A la fin de l’année 1905, un public inattendu grossit les rangs des élèves, avec des horaires spécifiques, de 20 heures à 22 heures, 2 fois par semaine. Il s’agit de trente militaires de la caserne du quartier Villars qui suivent les cours pour illettrés dispensés par monsieur Ferrier, instituteur. L’initiateur en est le commandant Lacombe du 13e escadron du train.
L’université populaire organise également des sorties, excursions, soirées, concerts, fêtes, tombolas tout au long de l’année. Parallèlement à ces actions, elle facilite le placement comme apprentis ou ouvriers des jeunes gens appartenant à la Fédération. Un carnet de renseignements est établi par les soins du secrétaire et communiqué aux commerçants et industriels de Moulins qui pourraient avoir besoin de salariés.
Aujourd’hui, l’UPAM, Université populaire de l’agglomération moulinoise, a son siège rue de Bernage à la Madeleine dans l’ancienne école élémentaire après être restée longtemps dans l’hôtel d’Ansac rue Diderot.
Louis Delallier
*poète et auteur dramatique (1855-1929) dont la vie a été dédiée à l’éducation populaire. Il a écrit, avec Jean Ruault, les paroles françaises de l’Ode à la joie de Beethoven, autrement nommée L’Hymne des temps futurs
Bref historique des universités populaires :
Un pasteur luthérien danois devenu évêque est à l’origine de l’université populaire au XIXe siècle. La France met en place dès 1848 une association philotechnique à Paris à l’initiative d’Eugène Lionnet, mathématicien. Elle aura parmi ses présidents le prince Jérôme-Napoléon en 1865 et Victor Hugo en 1880.
La première université populaire est créée en 1898 pour contrer l’antisémitisme grandissant dans le contexte de l’affaire Dreyfus et pour apporter aux adultes l’enseignement dont ils n’ont pas bénéficié enfants. Cette première structure « La coopération des idées » est l’œuvre de Georges Deherme, sculpteur sur bois et typographe associé à des ouvriers de Montreuil-sous-Bois et de Paris. En 1901, on trouve 124 universités populaires sur le territoire français. Leur financement provient des conseils municipaux et généraux. Mais, la cohabitation d’intellectuels et d’ouvriers aux niveaux d’instruction inégaux, aux idéaux contradictoires ajoutée à des problèmes politiques entraîne le déclin du mouvement. Avant la première guerre mondiale, il ne reste que 20 UP en France.

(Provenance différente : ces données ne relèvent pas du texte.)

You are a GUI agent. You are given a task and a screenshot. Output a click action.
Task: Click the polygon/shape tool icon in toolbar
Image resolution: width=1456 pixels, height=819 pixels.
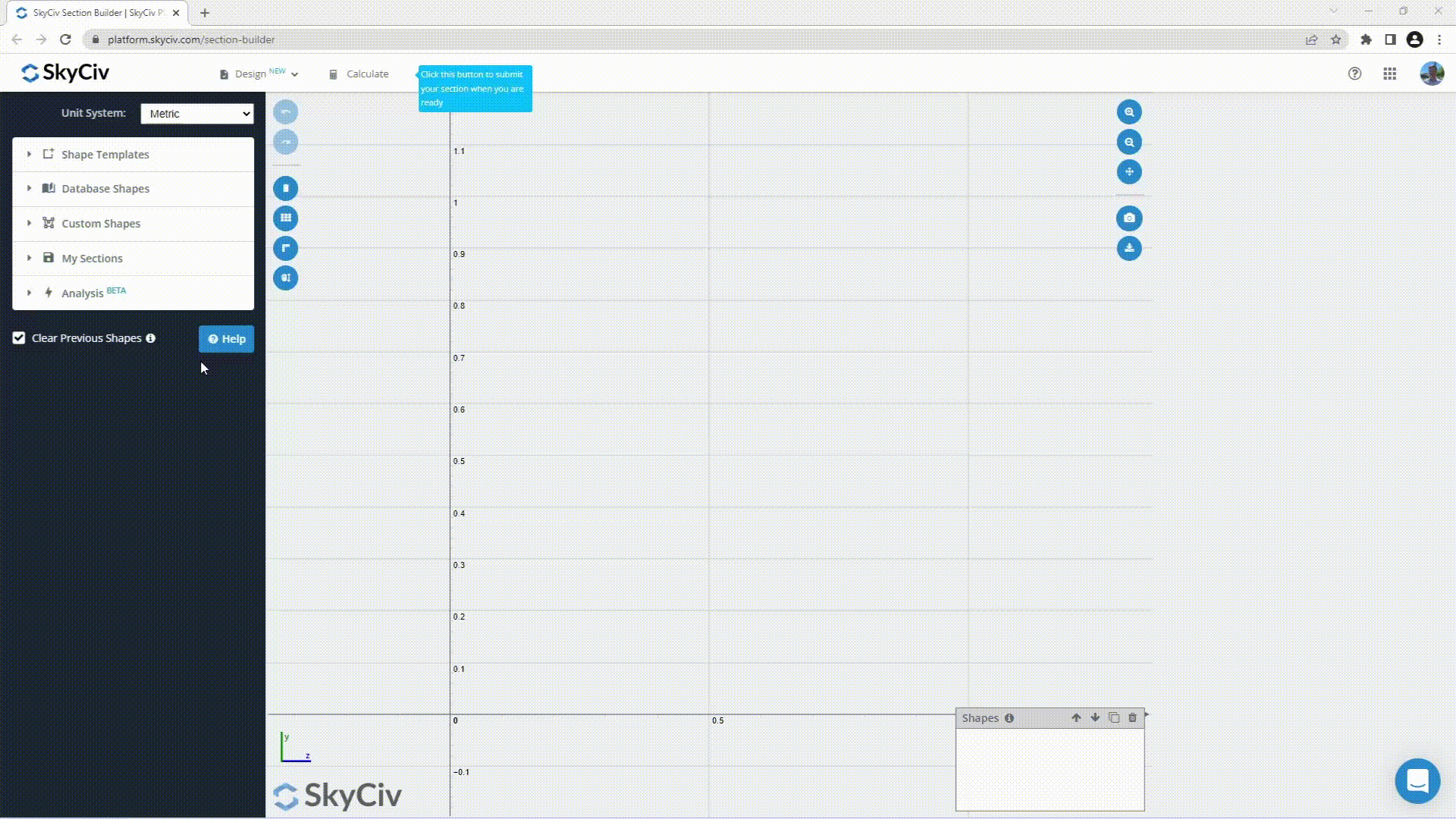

Entre les deux guerres, certaines réapparaissent plus marquées syndicalement. Un nouveau coup leur est porté avec la guerre de 39-45. Après-guerre, l’Alsace redonne du souffle aux UP avec la création en 1963 à Mulhouse de l’université populaire du Rhin. Elle conserve une importance de poids au sein de l’Association des universités populaires de France (AUPF) forte de sa soixantaine d’UP adhérentes. L’AUPF organise des colloques annuels internationaux.